On Puget Sound, spring-planted peas flower in June & continue throughout summer & into early autumn (we've had the random bloom appear as late as November). The are variously colored dark blood-red, yellow, pale yellow, red-orange, & yellow-orange (or gold).
Nasturtium blooms best in full sun, but is still fairly floriferous in partial shade. Shade increases the likelihood of attracting powdery mildew, though, so I wouldn't recommend it unless in a region where humidity is naturally extremely low; otherwise full sun will just all-round be more rewarding with nasturtiums.
They are not fussy about soil, but rich soil will cause increased foliage production which can hide the bright little flowers. For the same reason nasturtium should not be fertilized with anything containing nitrogen, as it does not increase flower strength to feed this plant. A mild phosphorus fertilizer wouldn't hurt, but is very far from necessary.
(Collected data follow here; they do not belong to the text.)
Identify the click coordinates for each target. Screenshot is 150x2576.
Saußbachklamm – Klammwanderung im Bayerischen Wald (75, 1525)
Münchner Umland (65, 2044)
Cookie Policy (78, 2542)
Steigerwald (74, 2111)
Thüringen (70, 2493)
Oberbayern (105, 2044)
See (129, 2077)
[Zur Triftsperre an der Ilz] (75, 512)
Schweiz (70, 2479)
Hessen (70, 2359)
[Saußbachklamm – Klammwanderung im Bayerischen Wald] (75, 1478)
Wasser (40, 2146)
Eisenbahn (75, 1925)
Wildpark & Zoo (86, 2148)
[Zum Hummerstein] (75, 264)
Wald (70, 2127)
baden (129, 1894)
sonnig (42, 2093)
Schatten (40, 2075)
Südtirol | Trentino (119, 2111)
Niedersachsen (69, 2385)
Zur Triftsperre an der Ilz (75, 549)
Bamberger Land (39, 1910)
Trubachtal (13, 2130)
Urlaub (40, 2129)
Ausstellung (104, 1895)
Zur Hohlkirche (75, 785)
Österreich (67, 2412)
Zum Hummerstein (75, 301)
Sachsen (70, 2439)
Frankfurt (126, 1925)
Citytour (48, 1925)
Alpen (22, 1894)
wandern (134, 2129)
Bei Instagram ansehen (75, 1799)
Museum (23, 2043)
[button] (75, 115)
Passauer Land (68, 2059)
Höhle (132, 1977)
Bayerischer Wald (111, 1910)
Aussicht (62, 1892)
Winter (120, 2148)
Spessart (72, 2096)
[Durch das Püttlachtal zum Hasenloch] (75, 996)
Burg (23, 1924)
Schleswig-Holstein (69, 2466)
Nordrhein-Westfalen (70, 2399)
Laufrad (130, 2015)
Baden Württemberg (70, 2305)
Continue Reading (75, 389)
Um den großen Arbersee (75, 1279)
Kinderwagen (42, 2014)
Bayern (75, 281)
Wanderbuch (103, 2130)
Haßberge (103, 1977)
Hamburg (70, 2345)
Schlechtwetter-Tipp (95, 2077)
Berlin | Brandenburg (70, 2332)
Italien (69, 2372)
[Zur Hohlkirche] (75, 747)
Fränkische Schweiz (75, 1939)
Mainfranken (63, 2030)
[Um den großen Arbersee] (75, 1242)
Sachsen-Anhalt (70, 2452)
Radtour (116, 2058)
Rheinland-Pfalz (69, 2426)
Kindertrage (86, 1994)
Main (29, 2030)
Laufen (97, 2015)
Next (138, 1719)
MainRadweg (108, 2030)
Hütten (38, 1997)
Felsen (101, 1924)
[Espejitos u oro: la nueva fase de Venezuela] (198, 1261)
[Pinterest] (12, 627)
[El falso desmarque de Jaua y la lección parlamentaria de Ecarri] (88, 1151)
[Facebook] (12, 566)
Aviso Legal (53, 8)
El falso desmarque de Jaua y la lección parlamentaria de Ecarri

The genus name Tropacolum means "Trophy." This name was conferred by the Swedish botanist Carl Linnaeus (1707-1778), who saw nasturtiums growing on a post, & was reminded of the tradition of war victors hanging their weapons in trees. To Linnaeus the leaves looked like shields, & the flowers looked like helmets.
Bees & hummingbirds like the bright flowers, but alas so also do black aphids. There is a belief that to grow nasturtiums outside the garden attracts all the aphids away from the main flowers, though just as likely they'd provide a breeding ground for aphids.
Sometimes toward year's end the only thing one can do is pull out the nasturtiums & get rid of them, as the aphids will just be so thick, & getting insecticidal soapy sprays up underneath those low round leaves is just about impossible.